▶ [Problem details]: In the entries below, tally the lines that contain the string "badge", then state that number alone.

= Beginning of Section =

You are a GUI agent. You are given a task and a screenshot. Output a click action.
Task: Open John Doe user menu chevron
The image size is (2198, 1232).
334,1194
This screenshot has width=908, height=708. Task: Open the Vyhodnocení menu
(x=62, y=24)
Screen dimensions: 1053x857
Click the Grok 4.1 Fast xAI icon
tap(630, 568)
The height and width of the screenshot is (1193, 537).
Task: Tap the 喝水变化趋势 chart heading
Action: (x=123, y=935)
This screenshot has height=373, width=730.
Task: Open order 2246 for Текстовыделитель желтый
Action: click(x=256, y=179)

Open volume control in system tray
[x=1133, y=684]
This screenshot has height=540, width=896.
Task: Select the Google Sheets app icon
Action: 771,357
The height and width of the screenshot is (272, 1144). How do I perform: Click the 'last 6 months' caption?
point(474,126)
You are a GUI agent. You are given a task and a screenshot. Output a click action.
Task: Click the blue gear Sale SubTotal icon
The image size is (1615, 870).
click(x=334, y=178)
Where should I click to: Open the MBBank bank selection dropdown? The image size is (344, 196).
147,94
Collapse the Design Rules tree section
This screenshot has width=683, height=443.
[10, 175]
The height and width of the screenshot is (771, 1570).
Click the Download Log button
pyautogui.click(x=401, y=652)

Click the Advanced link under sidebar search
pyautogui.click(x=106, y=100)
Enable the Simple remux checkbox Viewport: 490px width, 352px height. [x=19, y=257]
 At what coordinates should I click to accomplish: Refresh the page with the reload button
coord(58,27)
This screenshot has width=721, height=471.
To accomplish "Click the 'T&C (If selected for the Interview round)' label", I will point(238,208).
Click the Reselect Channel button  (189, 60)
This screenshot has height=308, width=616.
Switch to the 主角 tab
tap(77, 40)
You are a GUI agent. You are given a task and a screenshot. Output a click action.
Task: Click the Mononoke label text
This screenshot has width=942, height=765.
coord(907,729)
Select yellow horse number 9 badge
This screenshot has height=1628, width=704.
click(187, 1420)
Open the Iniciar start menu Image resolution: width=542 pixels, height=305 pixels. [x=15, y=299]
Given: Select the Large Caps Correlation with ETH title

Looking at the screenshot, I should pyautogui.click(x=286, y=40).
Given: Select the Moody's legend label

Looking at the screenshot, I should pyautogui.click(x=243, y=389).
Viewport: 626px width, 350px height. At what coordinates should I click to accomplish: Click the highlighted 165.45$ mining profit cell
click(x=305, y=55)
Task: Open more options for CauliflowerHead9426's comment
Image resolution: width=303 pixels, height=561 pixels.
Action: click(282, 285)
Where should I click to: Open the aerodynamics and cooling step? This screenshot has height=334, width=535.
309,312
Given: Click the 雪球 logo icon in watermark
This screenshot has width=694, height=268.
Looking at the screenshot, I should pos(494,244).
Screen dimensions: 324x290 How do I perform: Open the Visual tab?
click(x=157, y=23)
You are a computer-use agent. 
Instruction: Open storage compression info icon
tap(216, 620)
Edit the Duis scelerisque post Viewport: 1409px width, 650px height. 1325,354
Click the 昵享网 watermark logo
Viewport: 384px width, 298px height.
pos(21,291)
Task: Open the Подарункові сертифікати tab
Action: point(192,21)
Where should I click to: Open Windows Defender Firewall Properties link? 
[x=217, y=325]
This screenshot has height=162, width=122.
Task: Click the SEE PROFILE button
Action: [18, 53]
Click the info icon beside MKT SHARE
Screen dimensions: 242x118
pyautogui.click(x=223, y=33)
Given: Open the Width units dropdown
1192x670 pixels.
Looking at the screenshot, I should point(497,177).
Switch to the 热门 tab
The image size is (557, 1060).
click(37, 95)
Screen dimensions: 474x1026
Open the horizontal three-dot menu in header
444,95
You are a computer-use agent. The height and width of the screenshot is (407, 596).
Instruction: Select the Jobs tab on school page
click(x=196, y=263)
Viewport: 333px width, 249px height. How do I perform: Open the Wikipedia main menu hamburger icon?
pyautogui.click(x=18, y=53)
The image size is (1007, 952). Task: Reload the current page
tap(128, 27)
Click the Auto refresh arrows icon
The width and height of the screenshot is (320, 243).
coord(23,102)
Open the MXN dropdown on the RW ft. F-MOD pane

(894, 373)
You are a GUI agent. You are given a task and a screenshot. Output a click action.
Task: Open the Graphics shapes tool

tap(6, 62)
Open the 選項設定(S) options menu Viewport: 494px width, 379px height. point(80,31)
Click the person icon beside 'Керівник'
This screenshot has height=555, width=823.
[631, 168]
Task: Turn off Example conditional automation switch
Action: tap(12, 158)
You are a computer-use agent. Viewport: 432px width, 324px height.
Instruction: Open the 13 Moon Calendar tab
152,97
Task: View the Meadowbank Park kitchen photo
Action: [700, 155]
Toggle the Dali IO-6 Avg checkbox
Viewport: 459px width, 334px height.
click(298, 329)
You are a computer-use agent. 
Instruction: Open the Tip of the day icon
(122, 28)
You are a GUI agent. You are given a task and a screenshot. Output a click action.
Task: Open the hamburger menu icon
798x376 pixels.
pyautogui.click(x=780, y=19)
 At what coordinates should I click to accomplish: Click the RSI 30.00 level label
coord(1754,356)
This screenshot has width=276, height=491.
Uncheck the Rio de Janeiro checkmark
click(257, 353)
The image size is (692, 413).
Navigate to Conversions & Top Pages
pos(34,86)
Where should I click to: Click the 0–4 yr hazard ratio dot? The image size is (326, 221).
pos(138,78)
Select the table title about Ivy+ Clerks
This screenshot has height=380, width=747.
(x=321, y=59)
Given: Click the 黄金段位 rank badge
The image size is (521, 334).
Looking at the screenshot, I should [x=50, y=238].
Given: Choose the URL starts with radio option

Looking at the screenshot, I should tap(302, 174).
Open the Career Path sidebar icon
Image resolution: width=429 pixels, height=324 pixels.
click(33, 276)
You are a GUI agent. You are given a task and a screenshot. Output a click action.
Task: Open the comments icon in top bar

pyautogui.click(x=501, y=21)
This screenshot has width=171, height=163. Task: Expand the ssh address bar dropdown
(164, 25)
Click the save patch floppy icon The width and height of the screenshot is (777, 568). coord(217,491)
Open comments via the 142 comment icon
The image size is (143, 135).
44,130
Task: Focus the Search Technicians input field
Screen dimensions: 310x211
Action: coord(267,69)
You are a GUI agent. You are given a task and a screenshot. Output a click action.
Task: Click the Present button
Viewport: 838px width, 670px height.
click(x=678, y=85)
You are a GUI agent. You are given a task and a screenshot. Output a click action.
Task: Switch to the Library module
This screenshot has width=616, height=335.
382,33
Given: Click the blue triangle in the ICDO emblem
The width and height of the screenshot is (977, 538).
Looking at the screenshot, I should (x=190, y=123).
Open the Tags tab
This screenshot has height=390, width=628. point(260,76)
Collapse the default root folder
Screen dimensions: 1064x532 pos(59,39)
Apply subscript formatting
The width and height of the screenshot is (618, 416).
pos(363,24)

= End of Section =

▶ [Answer for the task]: 2